Polish Town is a small neighborhood in Riverhead settled by Polish immigrants at the turn of the century. They came to this country for several reasons, the most important of which was the religious persecution which developed after Poland was divided among Russia, Prussia and Austria. They also came seeking jobs that would enable them to save enough to bring their families to the new world. Since agriculture was their main line of work in Poland - a country whose very name means "the land of fields" - it was natural for them to come to the rich farmlands of eastern Long Island and work on the local farms.
It was a time when savings were difficult to come by. In the early 1900's, the wage of a Polish farm worker was $10.00 a month plus room and board. The dreams of these Polish immigrants was a burning desire to succeed in the new world. They worked hard to advance and to become American citizens, while still maintaining the knowledge of the culture they left behind.
The early Polish immigrants to Polish Town did more than work the farms. Twenty young men joined together and pledged themselves into a Polish fraternity. The name of this organization was "Towarzystwo Polskie Rzymsko - Katolickie Bratnies Pomocy pod Opieka Sw. Izydora, Patrona Rolnikow" - "The Polish Roman Catholic Society of Fraternal Assistance under the Patronage of St. Isidore, The Patron of Farmers". They built a church of wood with twin spires with their own hard-earned pennies. St. Isidore's Church, named after the patron saint of the farmer was built in 1906 and is the oldest Polish Roman Catholic Church on Long Island. The church became the focal point and spiritual heart of the little community known as Polish Town.

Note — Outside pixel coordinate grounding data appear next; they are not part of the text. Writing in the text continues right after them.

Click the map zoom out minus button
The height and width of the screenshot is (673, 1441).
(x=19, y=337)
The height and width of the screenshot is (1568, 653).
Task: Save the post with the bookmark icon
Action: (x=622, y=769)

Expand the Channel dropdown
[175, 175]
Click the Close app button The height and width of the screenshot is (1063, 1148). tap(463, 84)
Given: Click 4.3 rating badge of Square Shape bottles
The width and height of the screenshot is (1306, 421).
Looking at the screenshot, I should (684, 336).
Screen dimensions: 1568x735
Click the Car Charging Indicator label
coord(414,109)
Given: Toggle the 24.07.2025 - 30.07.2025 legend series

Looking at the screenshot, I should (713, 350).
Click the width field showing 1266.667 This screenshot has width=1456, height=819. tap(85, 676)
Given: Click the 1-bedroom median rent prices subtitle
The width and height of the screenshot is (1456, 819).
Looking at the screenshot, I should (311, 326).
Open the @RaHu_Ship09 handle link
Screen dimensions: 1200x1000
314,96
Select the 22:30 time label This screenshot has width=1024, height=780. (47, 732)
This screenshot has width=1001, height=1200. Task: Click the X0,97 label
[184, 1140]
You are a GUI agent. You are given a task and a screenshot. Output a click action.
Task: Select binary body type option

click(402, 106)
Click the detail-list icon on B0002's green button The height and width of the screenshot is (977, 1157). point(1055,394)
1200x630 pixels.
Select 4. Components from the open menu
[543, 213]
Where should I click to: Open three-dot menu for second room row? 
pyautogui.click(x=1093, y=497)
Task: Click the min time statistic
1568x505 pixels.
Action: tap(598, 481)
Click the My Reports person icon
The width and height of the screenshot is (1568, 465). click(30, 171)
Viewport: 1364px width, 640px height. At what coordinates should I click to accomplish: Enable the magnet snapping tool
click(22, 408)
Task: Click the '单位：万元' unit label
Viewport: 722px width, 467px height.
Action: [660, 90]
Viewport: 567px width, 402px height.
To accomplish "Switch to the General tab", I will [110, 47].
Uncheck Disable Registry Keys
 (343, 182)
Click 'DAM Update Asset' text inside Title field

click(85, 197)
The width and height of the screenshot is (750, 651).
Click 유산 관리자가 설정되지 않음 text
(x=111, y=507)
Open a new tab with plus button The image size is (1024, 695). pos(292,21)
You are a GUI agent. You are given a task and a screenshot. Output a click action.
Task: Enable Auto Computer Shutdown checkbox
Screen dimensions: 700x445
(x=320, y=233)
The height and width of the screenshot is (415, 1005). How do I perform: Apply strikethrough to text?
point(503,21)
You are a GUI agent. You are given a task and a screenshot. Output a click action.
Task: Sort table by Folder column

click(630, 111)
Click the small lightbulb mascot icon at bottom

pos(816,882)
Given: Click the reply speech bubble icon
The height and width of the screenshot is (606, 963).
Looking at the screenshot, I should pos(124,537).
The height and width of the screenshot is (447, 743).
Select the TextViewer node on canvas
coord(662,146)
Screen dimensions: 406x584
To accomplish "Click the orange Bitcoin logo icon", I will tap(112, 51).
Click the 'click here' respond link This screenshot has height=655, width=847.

The modest homes in Polish Town were made of clapboard and the shops were one story buildings where Polish was spoken. You could shop for clothes, food and anything else you needed without speaking a word of English. The families met at St. Isidore's for their worship, weddings, christenings and funerals. Community functions were held at the Riverhead Polish Hall which was incorporated in 1907. The first building was burnt down and the present structure was built about 1925. Polish Town consists of an area of approximately 15 blocks which includes residential, commercial and industrial properties. Pulaski Street, formerly called Cemetery Street, is the main east-west thoroughfare. On October 9, 1929, the Riverhead Town Board, with the unanimous approval of the residents residing on Cemetery Street, passed a resolution sponsored by the Riverhead Polish Hall, to change Cemetery Street to Pulaski Street.
At the time, there was local and national observance of the 150th anniversary of the death of General Casimir Pulaski, who died in the service of our country during the Revolutionary War. Polish settlers in Riverhead's Polish Town area came from Russia, Prussia and Austria. What is now called Polish Town was virtually unsettled prior to Polish immigration. By 1905, the Polish Town community became established. Many of the descendants of these early immigrants are still in the area - many still on the land purchased by their forefathers. In less than two generations, the descendants of these Polish immigrants are Riverhead's land and homeowners, public officials, business people, doctors, lawyers, teachers, merchants, tradesmen and farmers.